On that basis Master Sanderson held that there was no basis to set aside the statutory demand because of the existence of a genuine dispute.  Significantly, again on the basis of Broadbeach,Master Sanderson held that registering the adjudication determination as a judgment would not be a necessary precursor to issuing a statutory demand.  In making that finding, Master Sanderson pointed out that in both Broadbeach and Diploma’s Case, the statutory requirements to establish the debt had been met, meaning the genuine dispute provisions in the statutory demand procedure were not available. For the same reasons, the ‘offsetting provisions’ in the statutory demand procedure were also unavailable.[10]

Master Sanderson’s decision may be at odds with the recent New South Wales Court of Appeal decision in Britten-Norman Pty Ltd v Analysis & Technology Australia Pty Ltd[11] where the Court of Appeal held that evidence of an offsetting claim was sufficient to ground an action to set aside a statutory demand.  However, for the time being Master Sanderson’s decision is good law in Western Australia and conceivably could stay that way, given the statutory framework behind the decision. 

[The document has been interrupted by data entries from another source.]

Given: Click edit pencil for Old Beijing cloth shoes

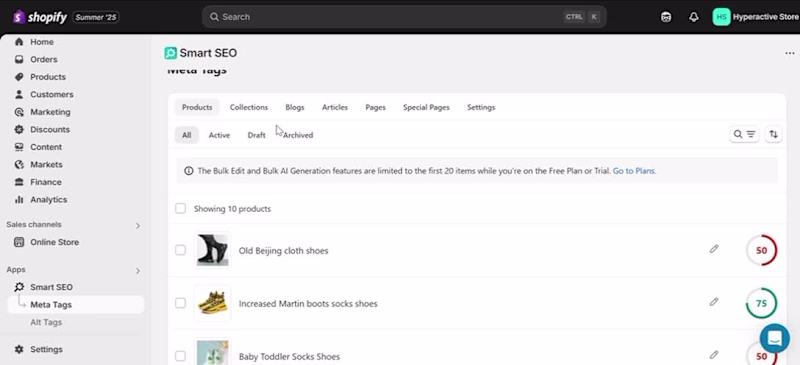Looking at the screenshot, I should [x=714, y=249].
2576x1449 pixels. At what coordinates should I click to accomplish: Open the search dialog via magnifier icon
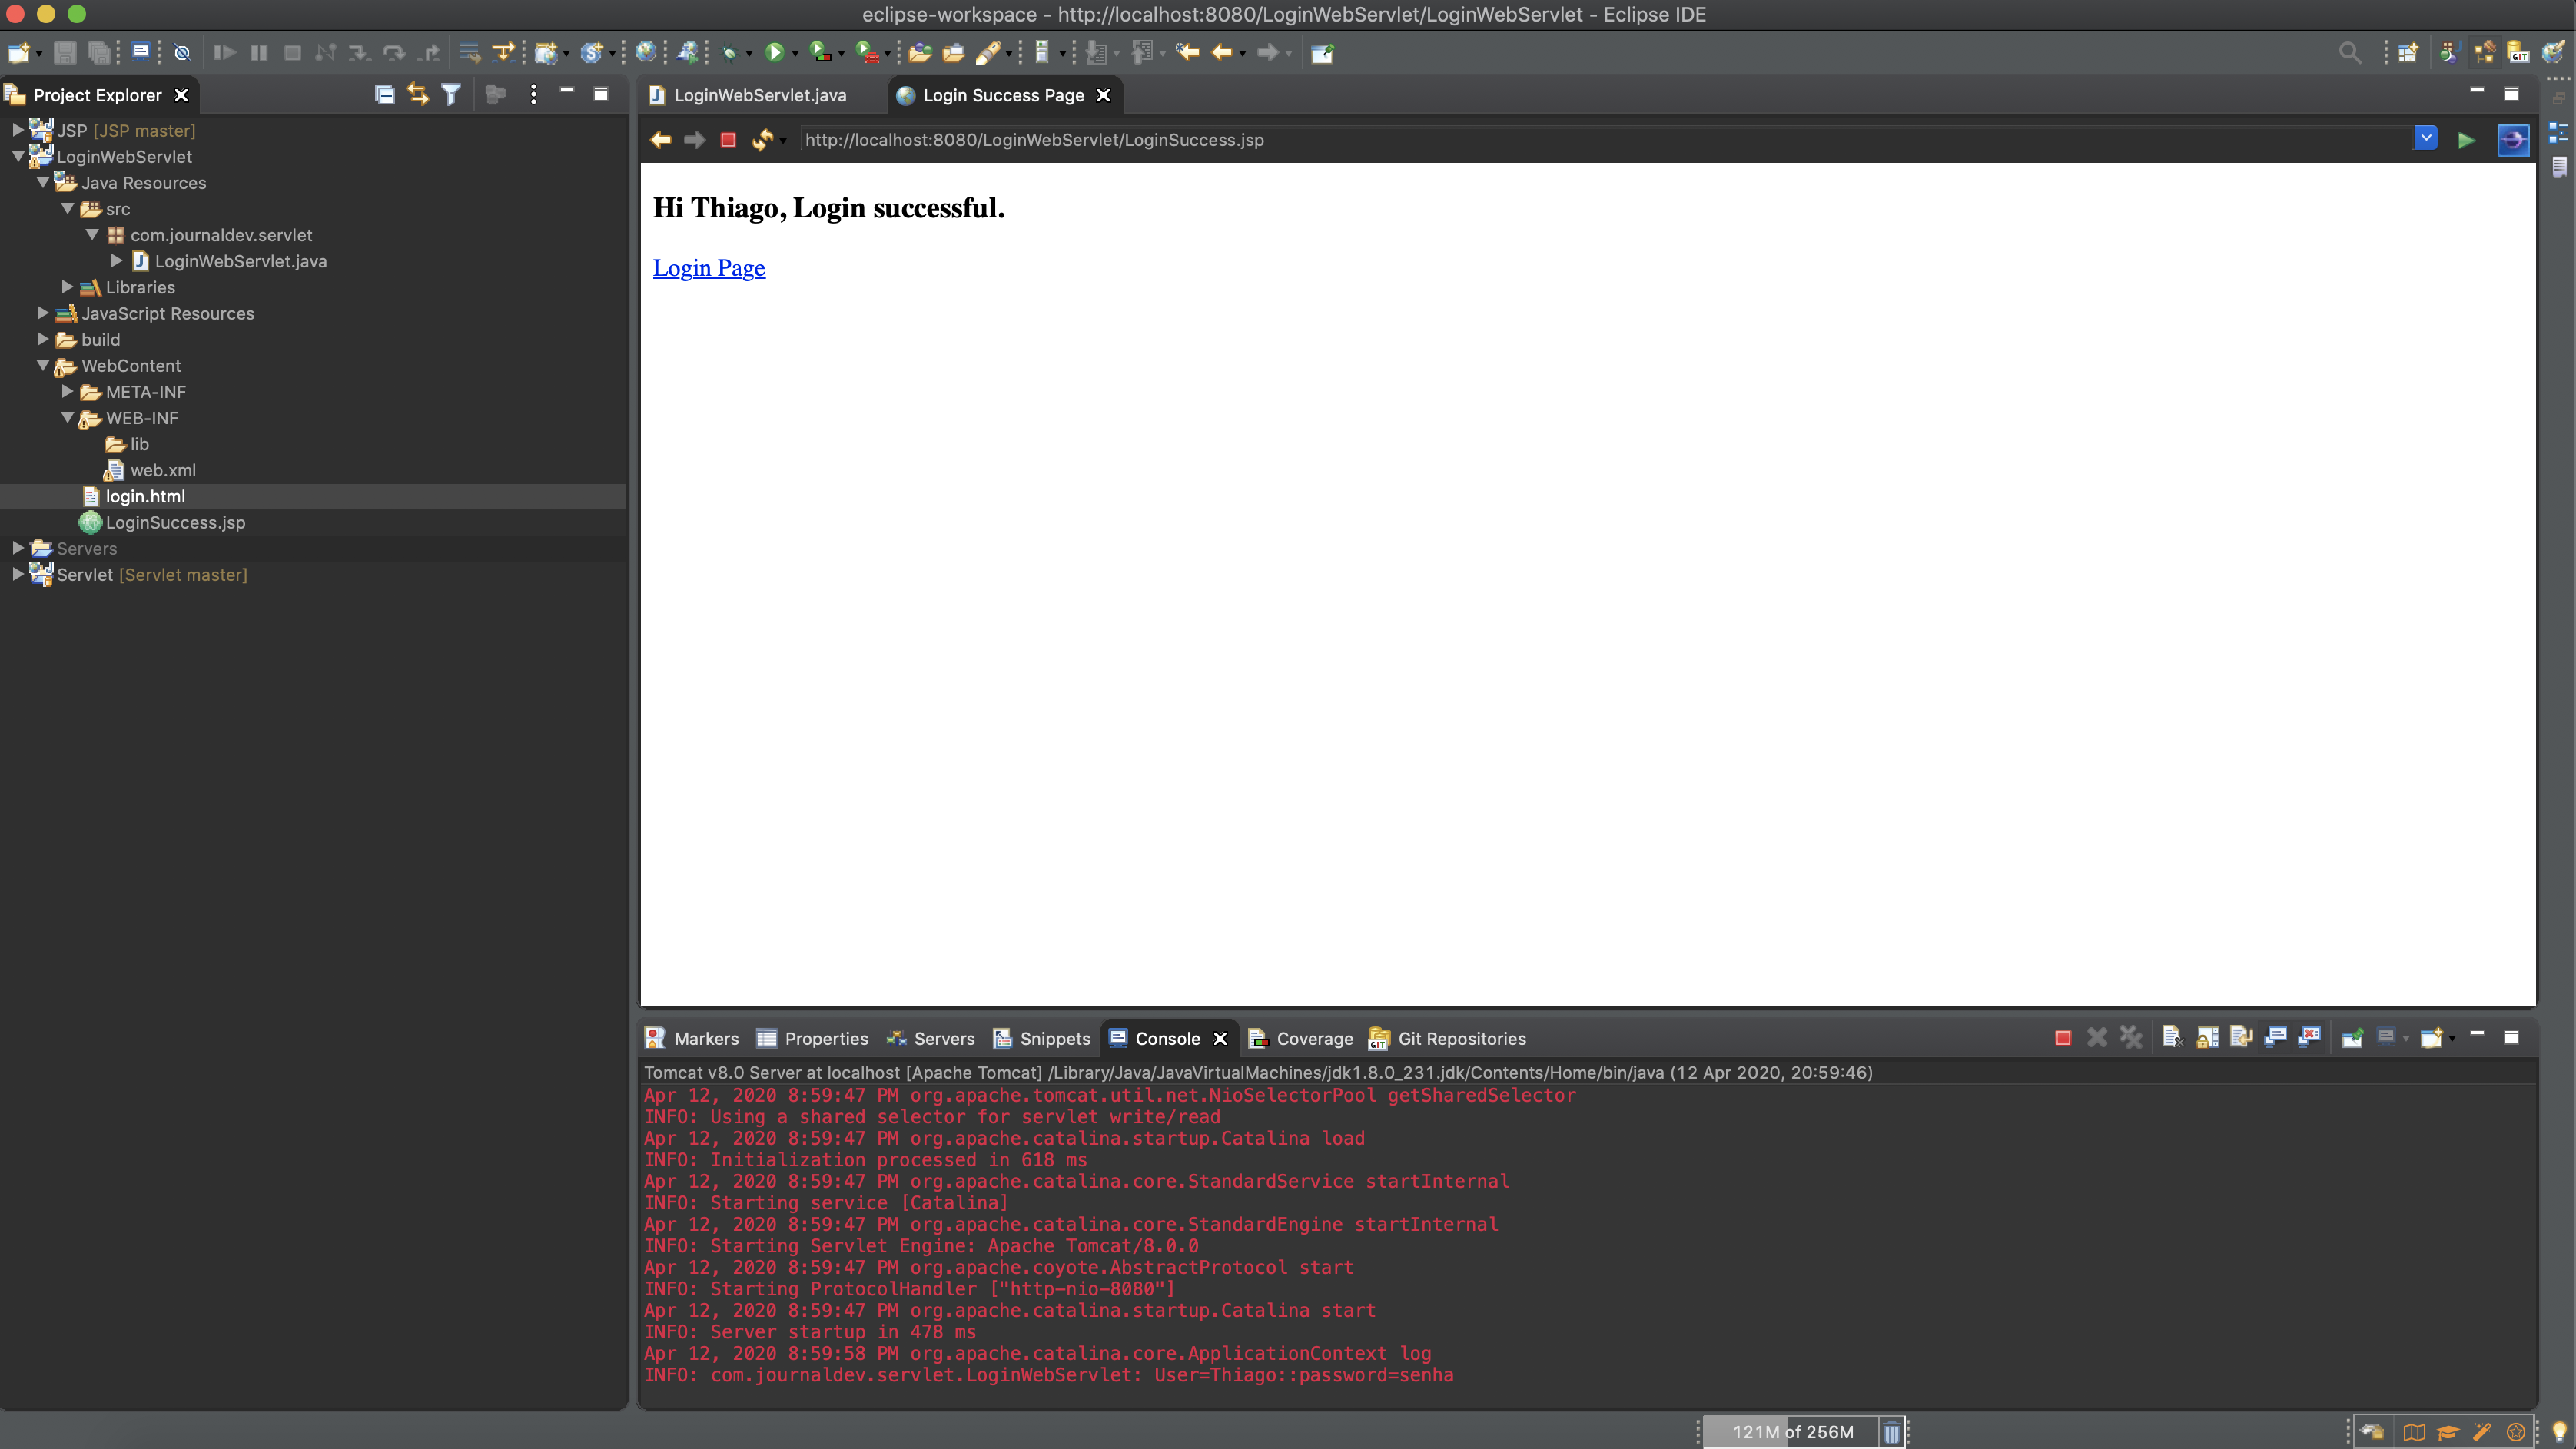[2350, 52]
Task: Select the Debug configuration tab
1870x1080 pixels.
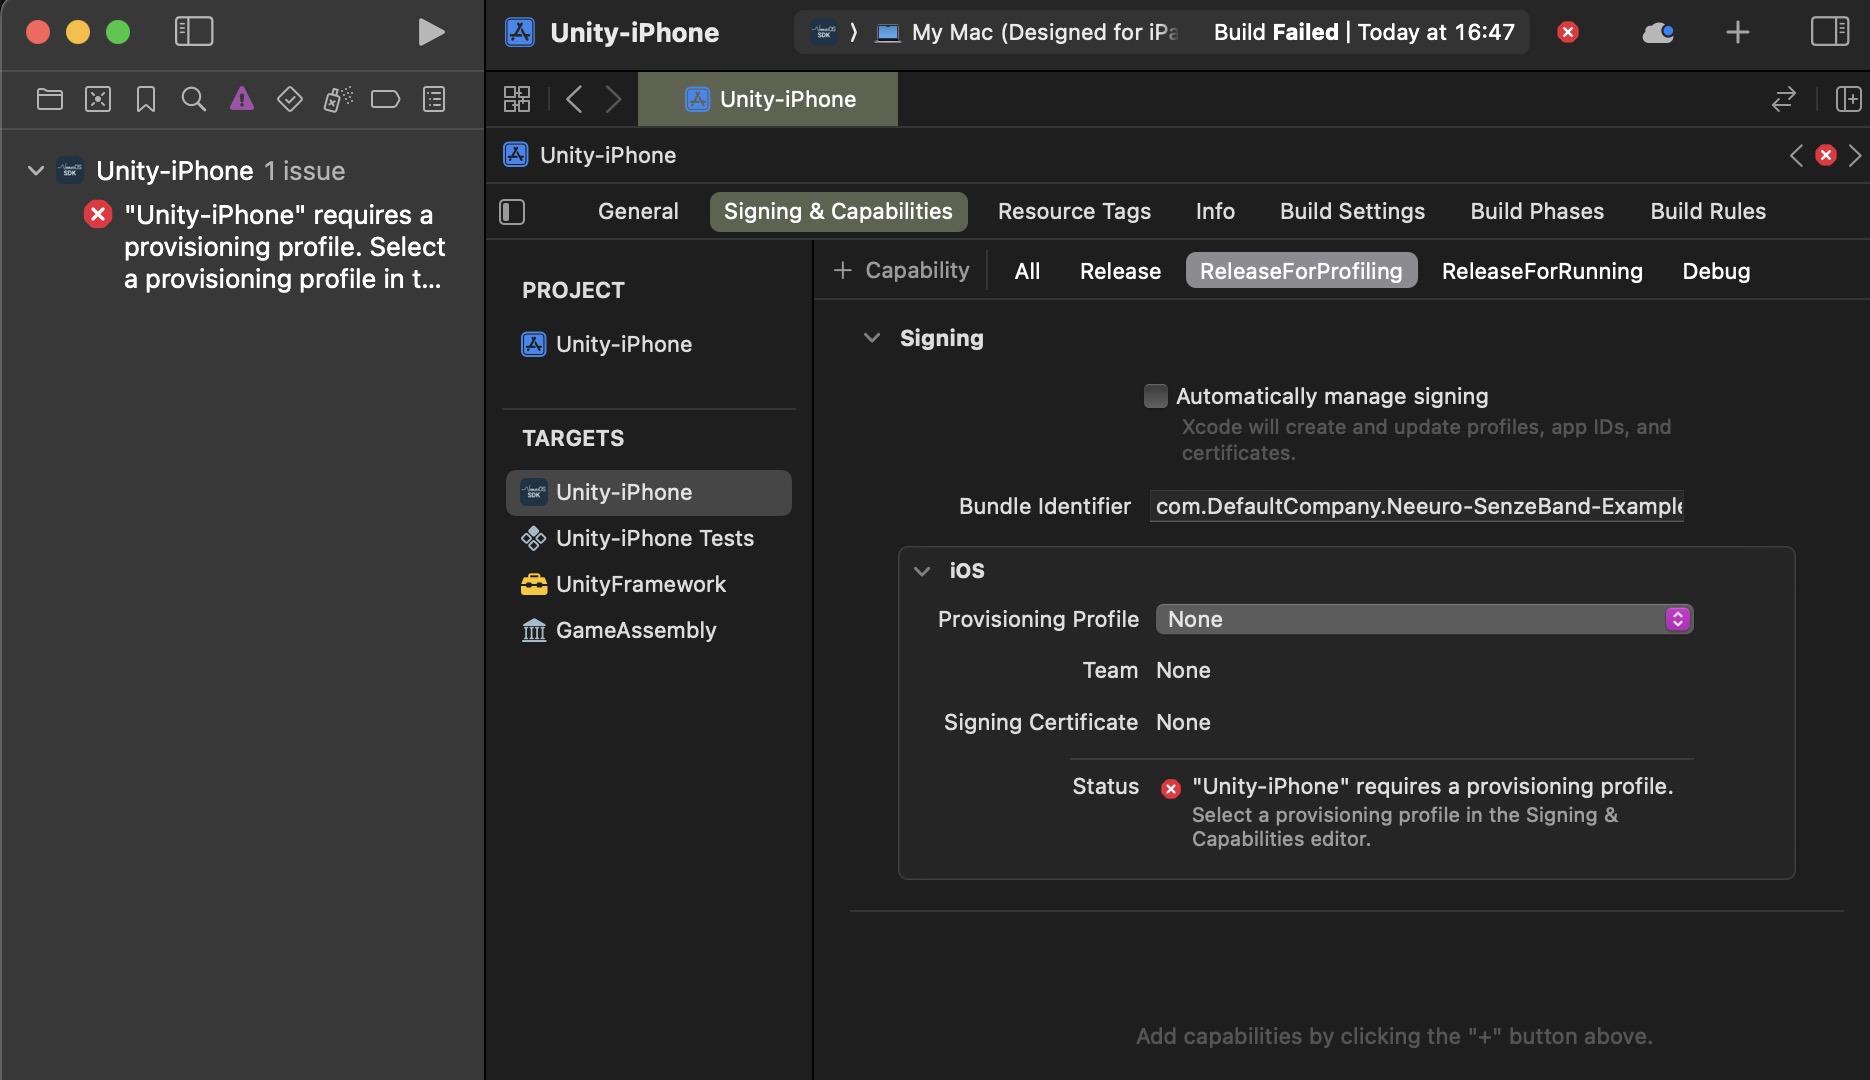Action: coord(1715,271)
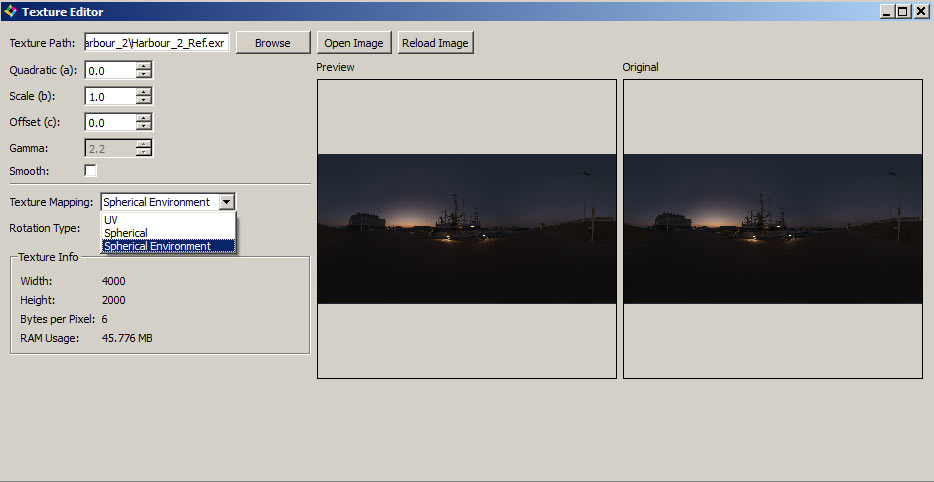Viewport: 934px width, 482px height.
Task: Increase Quadratic (a) value with up arrow
Action: (144, 67)
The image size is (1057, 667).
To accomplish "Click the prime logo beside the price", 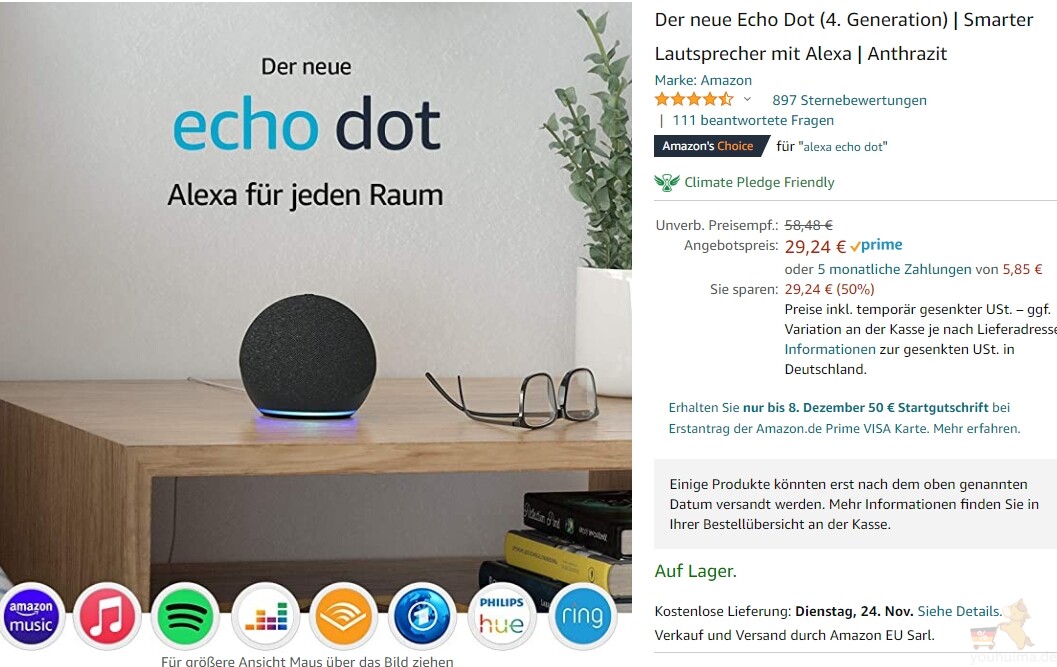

Of course, the enforcement mechanism in the Act remains useful if a party wishes to enforce a determination using the rights available under the Civil Judgements Enforcement Act 2004 (WA). 

Master Sanderson also rejected Diploma’s argument that there was ‘some other reason’ for the statutory demand to be set aside.  Again relying on Broadbeach, where the their honours rejected the ‘some other reason’ ground, yielding to the need to respect legislative policy respecting the recovery of tax debts, notwithstanding the pending review. Master Sanderson stated that:

The underlying policy of the [The Act] crystal clear.  A subcontractor should be paid once an adjudication is made.  To conclude, as a matter of discretion, there was a reason why the procedure ought not be available would be to subvert that clear legislative intent.[12]

In RNR’s Case the Master was even more definitive.  In the course of his judgement the Master stated that:

there would appear to be nothing to stop a party who has an adjudication award in its favour, but does not have the award registered as a judgement, issuing a statutory demand.  In my view, there is a real doubt as to whether, in those circumstances, a party [who was obliged to pay on the basis of the adjudication award] could argue that there was a genuine dispute as to the debt.[13] 

The Master observed that his view creates an obvious tension.  Murphy JA’s comments in Perrinepod (set out above) imply that it is open to a party in the position of Highway to raise jurisdictional errors in opposition to the grant of leave to enter an adjudication award as a judgement without actively seeking prerogative relief.  However, to not grant leave in circumstances where there is no active appeal or other action on foot to set aside the adjudication award creates a situation where the award, and hence the obligation to pay, remains on foot but the beneficiary of the award cannot enforce it other than by way of a statutory demand.  It was for that reason that the Master granted the leave sought by RNR.  He held that the existence of an argument that the adjudicator fell into jurisdictional error was not, by itself, a sufficient reason to refuse to register the award as a judgement.  Accordingly, he exercised his discretion to grant leave to register the judgement.

The implications

There are two important implications to come out of these cases. 

First, it now seems clear that in circumstances where an adjudication award has been made the beneficiary of that award is entitled to use it as the basis for a statutory demand without:

  • needing to register the award as a judgement of a court; or
  • the fear of the award being set aside on the basis that there is a genuine dispute. 

This seems to be the case even where there exist off setting claims or an ongoing dispute in relation to the facts that gave rise to the adjudication award. 

Second, a party who thinks that an adjudicator has fallen into jurisdictional error in making an award would be well advised to take active steps (by way of seeking prerogative relief) for the award to be subjected to a judicial review before the moment that the beneficiary of the award seeks to register it as a judgement of the Court.